→ Stored data entries:
# # # # #
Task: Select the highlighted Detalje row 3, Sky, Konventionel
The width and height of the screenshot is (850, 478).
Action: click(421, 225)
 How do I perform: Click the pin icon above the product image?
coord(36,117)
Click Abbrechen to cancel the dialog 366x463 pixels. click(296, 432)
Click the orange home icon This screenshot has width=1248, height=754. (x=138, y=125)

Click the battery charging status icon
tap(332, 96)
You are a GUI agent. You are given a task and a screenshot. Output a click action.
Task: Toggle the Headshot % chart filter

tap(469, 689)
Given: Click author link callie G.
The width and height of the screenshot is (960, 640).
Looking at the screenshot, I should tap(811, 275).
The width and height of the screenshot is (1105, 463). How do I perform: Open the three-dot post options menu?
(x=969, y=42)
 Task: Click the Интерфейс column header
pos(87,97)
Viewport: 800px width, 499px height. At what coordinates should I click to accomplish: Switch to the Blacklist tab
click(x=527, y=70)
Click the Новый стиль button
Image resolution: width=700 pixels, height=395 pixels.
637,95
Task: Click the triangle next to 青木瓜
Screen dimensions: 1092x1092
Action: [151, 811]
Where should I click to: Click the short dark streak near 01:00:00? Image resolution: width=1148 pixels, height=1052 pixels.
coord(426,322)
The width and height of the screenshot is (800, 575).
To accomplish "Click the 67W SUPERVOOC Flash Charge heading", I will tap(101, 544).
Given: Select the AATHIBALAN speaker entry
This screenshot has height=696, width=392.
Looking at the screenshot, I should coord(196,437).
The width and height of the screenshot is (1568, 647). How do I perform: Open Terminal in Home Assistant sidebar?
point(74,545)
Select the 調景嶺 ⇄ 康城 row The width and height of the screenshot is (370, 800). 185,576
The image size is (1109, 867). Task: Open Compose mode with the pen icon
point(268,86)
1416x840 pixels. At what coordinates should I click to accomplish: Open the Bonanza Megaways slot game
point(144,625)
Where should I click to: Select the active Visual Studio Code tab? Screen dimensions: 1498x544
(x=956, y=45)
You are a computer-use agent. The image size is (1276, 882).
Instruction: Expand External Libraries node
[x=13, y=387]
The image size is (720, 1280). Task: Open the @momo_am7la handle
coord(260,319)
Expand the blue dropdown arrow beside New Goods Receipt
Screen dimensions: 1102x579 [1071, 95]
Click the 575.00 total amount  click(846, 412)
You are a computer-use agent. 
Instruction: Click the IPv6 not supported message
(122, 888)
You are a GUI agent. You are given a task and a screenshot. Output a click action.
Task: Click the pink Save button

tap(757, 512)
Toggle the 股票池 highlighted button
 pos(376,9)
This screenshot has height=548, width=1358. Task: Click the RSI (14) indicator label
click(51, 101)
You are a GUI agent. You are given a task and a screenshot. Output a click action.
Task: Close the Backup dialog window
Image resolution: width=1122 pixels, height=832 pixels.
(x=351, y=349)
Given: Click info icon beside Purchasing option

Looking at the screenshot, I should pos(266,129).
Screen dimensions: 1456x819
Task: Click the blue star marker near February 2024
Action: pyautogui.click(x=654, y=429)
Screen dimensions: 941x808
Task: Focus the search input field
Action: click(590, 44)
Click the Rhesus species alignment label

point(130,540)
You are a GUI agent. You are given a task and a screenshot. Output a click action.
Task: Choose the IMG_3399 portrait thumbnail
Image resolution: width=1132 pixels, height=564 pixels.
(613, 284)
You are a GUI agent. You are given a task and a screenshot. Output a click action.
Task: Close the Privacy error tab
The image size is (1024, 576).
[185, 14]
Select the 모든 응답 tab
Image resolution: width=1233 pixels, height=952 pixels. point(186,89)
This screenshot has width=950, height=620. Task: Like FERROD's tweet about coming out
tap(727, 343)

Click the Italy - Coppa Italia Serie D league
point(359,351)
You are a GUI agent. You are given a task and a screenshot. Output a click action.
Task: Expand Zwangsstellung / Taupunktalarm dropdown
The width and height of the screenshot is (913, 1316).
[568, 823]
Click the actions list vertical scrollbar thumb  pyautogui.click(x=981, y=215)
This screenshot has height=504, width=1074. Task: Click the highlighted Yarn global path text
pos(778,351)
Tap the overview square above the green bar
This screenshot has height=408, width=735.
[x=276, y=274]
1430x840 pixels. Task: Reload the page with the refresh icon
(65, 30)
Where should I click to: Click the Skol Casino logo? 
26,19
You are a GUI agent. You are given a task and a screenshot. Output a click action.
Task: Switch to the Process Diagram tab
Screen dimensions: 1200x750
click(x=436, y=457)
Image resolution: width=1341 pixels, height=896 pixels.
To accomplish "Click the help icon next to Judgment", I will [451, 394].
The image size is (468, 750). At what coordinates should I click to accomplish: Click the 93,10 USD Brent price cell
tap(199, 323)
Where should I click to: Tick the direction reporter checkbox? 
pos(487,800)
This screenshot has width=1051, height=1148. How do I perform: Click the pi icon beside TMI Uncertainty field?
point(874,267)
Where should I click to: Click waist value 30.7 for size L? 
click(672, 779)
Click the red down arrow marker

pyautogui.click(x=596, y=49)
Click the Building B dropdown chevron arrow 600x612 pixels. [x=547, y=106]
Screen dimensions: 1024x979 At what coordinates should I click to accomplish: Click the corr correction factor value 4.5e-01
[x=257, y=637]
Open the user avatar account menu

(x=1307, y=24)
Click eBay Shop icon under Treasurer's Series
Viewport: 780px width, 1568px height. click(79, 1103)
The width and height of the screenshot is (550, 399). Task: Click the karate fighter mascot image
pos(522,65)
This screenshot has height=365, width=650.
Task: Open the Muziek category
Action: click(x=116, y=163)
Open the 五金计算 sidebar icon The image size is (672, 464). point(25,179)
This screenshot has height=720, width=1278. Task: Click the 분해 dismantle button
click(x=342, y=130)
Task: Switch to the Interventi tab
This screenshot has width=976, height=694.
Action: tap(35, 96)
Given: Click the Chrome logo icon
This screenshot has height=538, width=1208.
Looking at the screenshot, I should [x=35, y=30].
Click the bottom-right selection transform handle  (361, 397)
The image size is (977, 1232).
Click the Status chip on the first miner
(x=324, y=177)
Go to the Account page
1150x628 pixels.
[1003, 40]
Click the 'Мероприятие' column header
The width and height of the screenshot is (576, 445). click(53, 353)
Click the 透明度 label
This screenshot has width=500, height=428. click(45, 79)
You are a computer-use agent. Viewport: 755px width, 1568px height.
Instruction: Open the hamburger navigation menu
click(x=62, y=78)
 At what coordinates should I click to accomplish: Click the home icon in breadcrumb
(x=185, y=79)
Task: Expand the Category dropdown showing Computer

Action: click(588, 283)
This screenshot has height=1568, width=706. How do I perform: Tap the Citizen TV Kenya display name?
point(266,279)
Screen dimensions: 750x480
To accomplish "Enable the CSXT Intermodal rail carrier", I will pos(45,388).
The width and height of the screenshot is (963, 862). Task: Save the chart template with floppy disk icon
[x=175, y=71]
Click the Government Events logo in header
# # # # #
→ Activity: Check each line of the records above for "will", and copy those that have it.

→ Exercise response:
To accomplish "Click the 67W SUPERVOOC Flash Charge heading", I will tap(101, 544).
To accomplish "Click the help icon next to Judgment", I will [451, 394].
To accomplish "Enable the CSXT Intermodal rail carrier", I will pos(45,388).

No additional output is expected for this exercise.